→ ASSIGNED TASK:
In the listing below, locate the line that contains "Where should I click to: Start" and the line that contains "Task: Click the 120 days value input box". Restate word for word those two lines and every line between them, and nothing else.

[[ AVAILABLE RECORDS, beginning ]]

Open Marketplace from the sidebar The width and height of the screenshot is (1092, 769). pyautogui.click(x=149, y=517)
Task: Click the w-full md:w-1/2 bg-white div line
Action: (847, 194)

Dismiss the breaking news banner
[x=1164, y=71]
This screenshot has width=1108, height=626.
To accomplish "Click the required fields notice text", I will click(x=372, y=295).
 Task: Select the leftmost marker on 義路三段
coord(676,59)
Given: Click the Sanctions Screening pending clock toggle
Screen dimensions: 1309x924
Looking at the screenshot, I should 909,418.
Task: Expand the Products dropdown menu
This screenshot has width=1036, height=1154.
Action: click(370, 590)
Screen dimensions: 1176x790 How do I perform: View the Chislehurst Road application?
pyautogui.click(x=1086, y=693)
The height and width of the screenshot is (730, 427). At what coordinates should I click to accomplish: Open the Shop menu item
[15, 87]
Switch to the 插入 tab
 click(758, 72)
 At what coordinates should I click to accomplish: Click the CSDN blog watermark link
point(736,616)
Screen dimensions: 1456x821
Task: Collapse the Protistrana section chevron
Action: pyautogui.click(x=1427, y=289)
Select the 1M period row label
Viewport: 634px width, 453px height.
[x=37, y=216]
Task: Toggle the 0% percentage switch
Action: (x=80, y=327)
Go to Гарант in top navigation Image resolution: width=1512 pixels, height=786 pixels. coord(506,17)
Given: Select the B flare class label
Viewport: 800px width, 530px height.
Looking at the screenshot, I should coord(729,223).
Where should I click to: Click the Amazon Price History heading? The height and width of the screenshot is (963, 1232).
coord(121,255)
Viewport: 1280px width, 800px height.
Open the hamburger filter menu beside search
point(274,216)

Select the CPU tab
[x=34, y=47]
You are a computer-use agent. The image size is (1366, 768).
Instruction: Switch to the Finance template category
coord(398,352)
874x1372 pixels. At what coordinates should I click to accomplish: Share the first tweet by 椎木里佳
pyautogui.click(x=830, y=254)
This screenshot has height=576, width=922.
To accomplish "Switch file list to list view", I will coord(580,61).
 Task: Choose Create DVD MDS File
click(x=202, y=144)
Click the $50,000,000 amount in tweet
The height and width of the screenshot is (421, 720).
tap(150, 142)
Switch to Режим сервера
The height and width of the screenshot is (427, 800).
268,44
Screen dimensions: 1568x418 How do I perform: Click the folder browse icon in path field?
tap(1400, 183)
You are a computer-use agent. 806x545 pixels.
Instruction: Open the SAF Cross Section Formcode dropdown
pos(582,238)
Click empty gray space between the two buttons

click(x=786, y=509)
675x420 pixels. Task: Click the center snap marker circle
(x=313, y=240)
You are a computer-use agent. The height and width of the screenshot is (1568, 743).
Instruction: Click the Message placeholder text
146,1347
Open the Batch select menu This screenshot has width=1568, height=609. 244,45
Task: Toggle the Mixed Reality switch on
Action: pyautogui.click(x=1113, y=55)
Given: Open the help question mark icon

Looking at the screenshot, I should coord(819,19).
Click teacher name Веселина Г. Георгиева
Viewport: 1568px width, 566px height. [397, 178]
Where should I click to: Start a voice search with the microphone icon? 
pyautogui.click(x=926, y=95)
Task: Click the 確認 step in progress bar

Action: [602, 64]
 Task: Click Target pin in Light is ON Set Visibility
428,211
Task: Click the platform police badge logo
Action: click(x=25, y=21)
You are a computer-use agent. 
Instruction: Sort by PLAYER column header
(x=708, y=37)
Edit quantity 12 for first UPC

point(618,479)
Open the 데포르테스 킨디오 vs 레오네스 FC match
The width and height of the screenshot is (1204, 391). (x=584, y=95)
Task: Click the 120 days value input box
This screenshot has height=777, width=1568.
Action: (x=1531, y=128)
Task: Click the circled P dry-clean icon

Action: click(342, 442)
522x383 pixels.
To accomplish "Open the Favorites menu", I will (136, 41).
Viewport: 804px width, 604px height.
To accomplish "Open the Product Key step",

[[ AVAILABLE RECORDS, end ]]

→ RESPONSE BOX:
Where should I click to: Start a voice search with the microphone icon? 
pyautogui.click(x=926, y=95)
Task: Click the 確認 step in progress bar

Action: [602, 64]
 Task: Click Target pin in Light is ON Set Visibility
428,211
Task: Click the platform police badge logo
Action: click(x=25, y=21)
You are a computer-use agent. 
Instruction: Sort by PLAYER column header
(x=708, y=37)
Edit quantity 12 for first UPC

point(618,479)
Open the 데포르테스 킨디오 vs 레오네스 FC match
The width and height of the screenshot is (1204, 391). (x=584, y=95)
Task: Click the 120 days value input box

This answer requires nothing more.